Prayer is not so much an act as it is an attitude—an attitude of dependency, dependency upon God.
Arthur W Pink
Let us now amplify our definition of prayer. What is prayer? Prayer is not so much an act as it is an attitude—an attitude of dependency, dependency upon God. Prayer is a confession of creature weakness, yea, of helplessness. Prayer is the acknowledgment of our need and the spreading of it before God. We do not say that this is all there is in prayer, it is not: but it is the essential, the primary element in prayer. We freely admit that we are quite unable to give a complete definition of prayer within the compass of a brief sentence, or in any number of words.

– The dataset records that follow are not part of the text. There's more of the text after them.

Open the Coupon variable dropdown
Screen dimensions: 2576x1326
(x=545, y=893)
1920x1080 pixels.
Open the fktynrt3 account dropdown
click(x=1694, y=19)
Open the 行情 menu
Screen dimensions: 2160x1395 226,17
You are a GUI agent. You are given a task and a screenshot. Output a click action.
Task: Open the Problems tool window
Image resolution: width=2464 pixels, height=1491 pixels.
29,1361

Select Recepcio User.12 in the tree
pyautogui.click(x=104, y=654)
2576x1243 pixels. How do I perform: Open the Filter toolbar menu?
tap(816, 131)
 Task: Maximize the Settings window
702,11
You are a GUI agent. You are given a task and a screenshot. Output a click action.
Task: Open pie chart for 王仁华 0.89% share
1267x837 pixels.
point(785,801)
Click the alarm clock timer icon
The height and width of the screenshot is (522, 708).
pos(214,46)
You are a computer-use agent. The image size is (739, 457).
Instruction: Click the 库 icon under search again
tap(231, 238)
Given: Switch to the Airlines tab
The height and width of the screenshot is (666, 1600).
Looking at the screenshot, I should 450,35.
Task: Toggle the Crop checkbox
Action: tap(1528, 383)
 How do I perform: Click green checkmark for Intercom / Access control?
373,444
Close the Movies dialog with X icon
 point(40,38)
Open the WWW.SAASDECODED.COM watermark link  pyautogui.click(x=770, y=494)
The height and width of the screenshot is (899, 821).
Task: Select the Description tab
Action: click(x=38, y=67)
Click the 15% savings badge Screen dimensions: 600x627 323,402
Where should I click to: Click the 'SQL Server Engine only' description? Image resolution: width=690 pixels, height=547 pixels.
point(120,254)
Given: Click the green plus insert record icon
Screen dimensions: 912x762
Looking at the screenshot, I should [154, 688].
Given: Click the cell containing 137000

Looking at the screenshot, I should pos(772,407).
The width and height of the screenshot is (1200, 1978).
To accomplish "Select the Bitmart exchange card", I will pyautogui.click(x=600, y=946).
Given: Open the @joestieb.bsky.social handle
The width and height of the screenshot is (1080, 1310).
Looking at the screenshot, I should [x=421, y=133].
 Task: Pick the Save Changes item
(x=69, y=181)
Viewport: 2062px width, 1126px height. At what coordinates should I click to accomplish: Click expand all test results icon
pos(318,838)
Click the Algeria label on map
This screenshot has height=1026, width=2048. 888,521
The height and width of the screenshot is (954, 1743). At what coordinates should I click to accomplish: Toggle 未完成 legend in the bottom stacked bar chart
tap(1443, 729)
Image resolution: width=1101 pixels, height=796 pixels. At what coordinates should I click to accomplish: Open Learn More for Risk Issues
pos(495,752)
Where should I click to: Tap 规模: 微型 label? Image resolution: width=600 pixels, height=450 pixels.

Prayer is both an attitude and an act, a human act, and yet there is the Divine element in it too, and it is this which makes an exhaustive analysis impossible as well as impious to attempt. But admitting this, we do insist again that prayer is fundamentally an attitude of dependency upon God. Therefore, prayer is the very opposite of dictating to God. Because prayer is an attitude of dependency, the one who really prays is submissive, submissive to the Divine will; and submission to the Divine will means that we are content for the Lord to supply our need according to the dictates of His own sovereign pleasure. And hence it is that we say every prayer that is offered to God in this spirit is sure of meeting with an answer or response from Him.
Pink, A. W. (1949). The Sovereignty of God (pp. 186–187). Swengel, PA: Bible Truth Depot.